Les Nations Unies contestent les politiques sociales brutales du Royaume-Uni

« Je n’ai jamais connu tant de peur, d’incertitude, de traumatisme, de panique, de désemparement, avec l’impression de vivre une situation surréelle. J’ai le sentiment d’être prise au piège d’un monde parallèle. Est-ce que les marginalisés des années 30 en Europe se sentaient aussi comme ça ? Le moindre mot qui sort de notre bouche est ignoré, manipulé, ou mal interprété. »
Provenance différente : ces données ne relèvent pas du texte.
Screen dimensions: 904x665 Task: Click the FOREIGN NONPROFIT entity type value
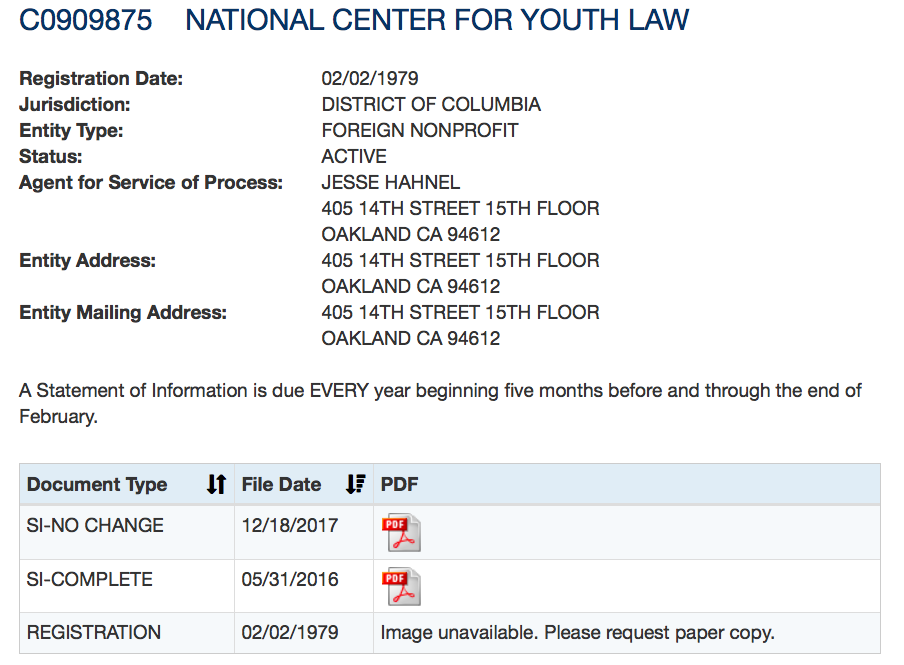[x=420, y=131]
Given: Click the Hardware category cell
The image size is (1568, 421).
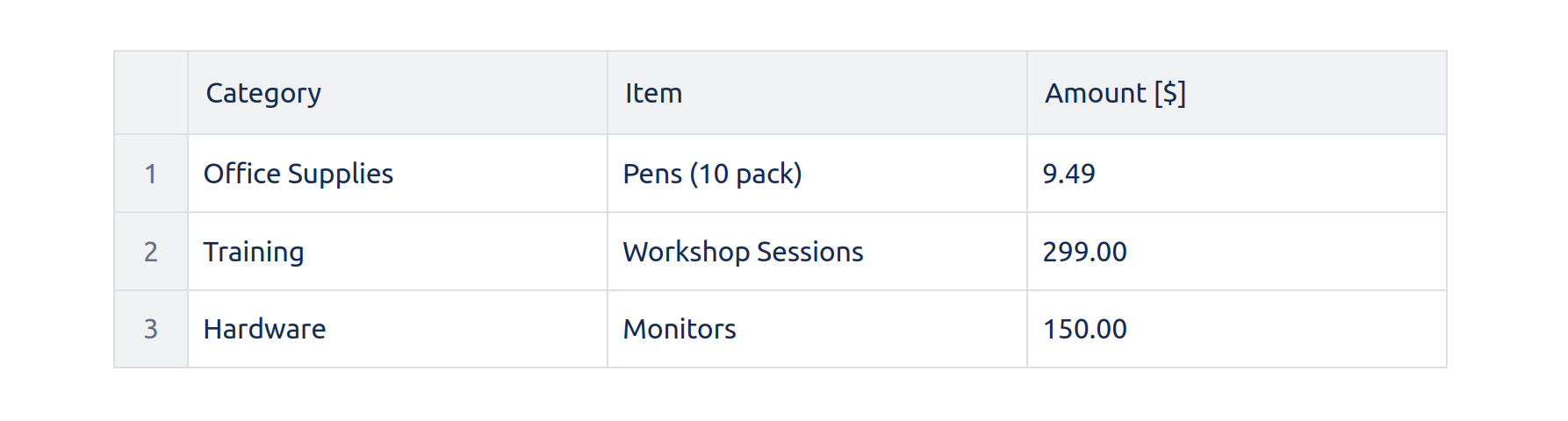Looking at the screenshot, I should (x=264, y=329).
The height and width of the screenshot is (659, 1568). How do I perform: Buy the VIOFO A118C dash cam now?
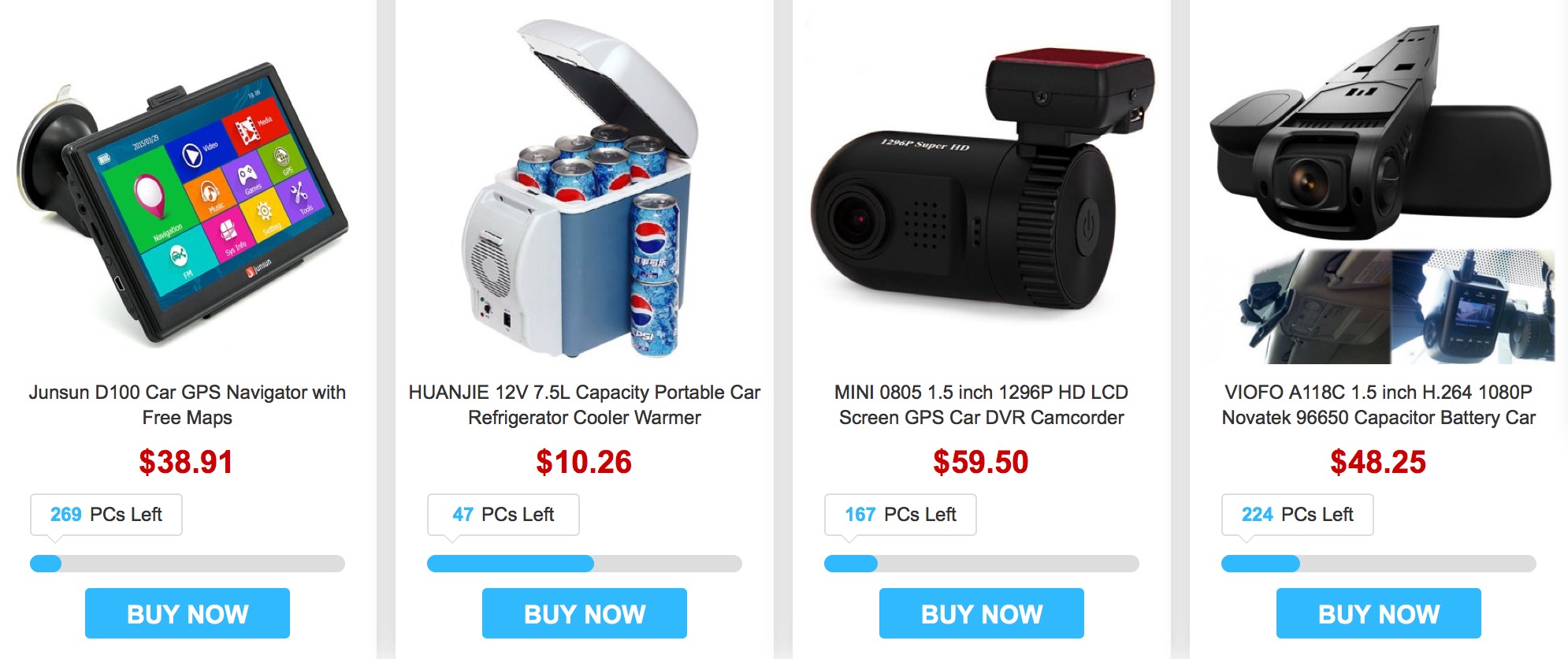[x=1379, y=613]
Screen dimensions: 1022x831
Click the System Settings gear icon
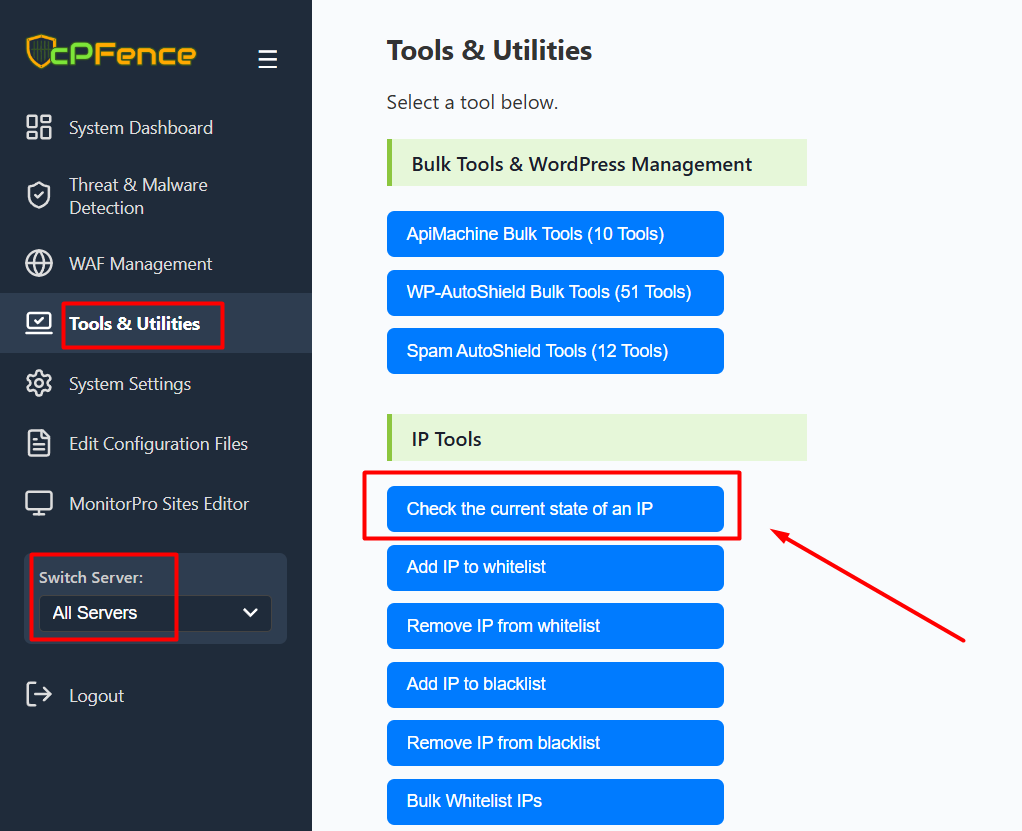point(39,383)
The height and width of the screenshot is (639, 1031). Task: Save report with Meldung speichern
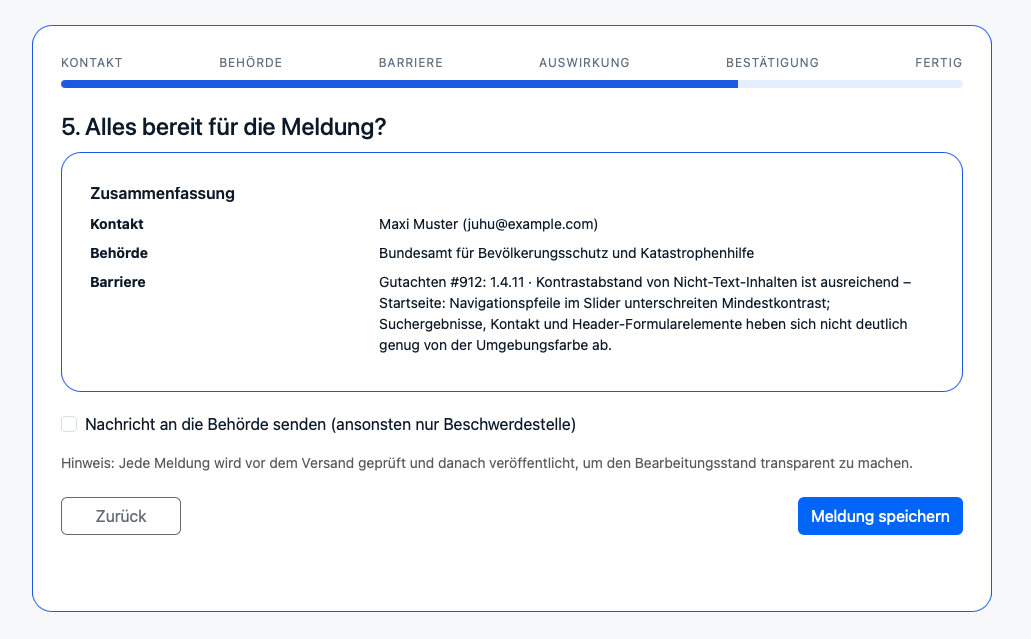click(880, 516)
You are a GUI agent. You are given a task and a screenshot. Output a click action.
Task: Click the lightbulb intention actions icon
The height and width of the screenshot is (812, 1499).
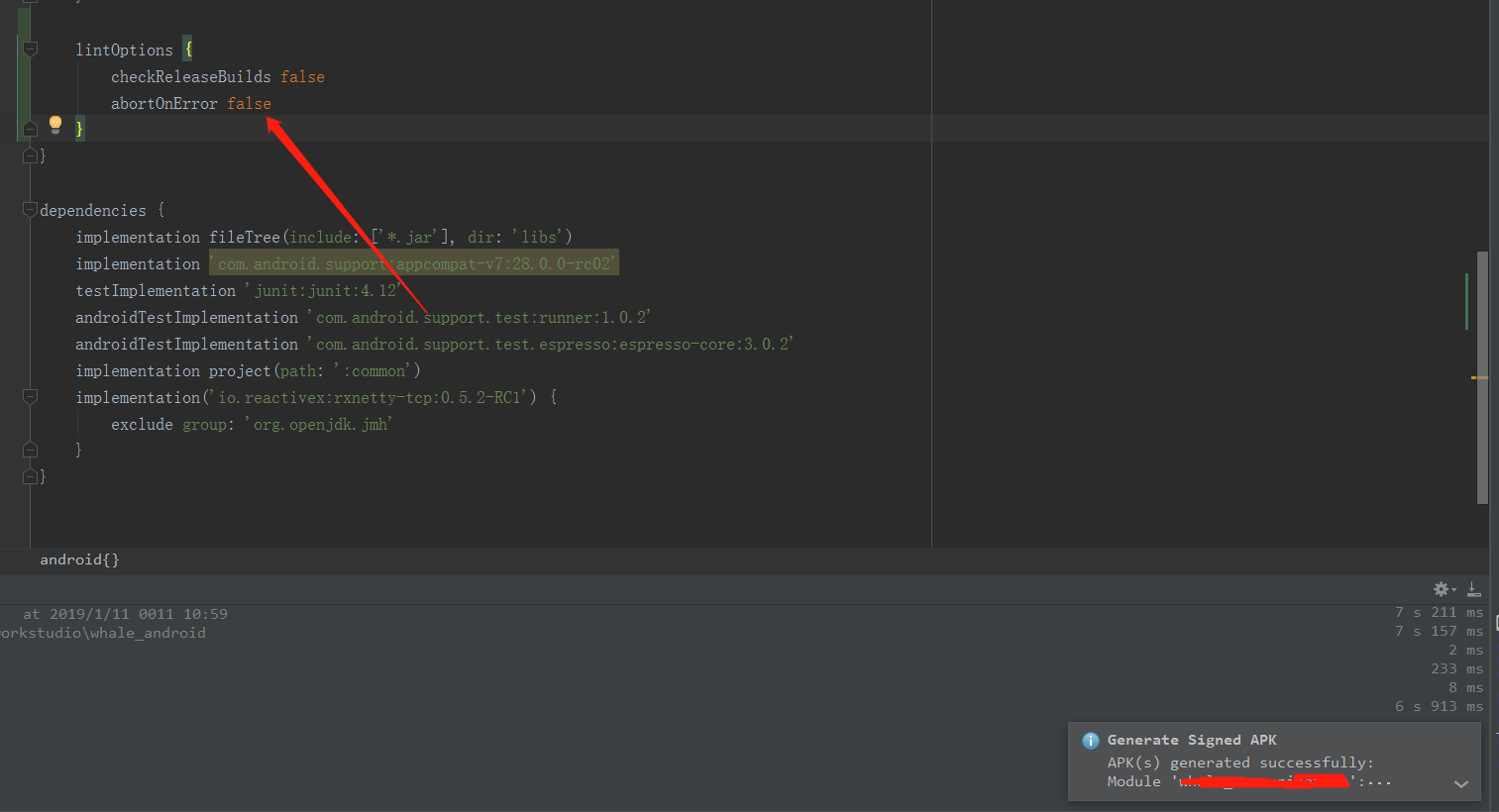(55, 124)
– Cathy, militante d’ATD Quart Monde Royaume-Uni

Cathy et d’autres personnes qui vivent dans la pauvreté ont partagé leur expérience avec Philip Alston, rapporteur spécial des Nations Unies pour l’Extrême Pauvreté et les Droits de l’Homme, lors d’une rencontre à la mairie de Newham, à Londres. Le rapporteur spécial de l’ONU et son équipe ont organisé une visite de douze jours au Royaume-Uni. Après sa visite, il enverra un rapport au Conseil des Droits de l’Homme des Nations Unies. Tom Croft, membre de l’équipe de coordination nationale d’ATD Quart Monde Royaume-Uni, a souligné « combien Philip Alston a fait preuve de rigueur en cherchant à entendre et à promouvoir les voix de celles et ceux qui font l’expérience de la pauvreté et qui subissent de plein fouet la politique d’austérité de la Grande-Bretagne ».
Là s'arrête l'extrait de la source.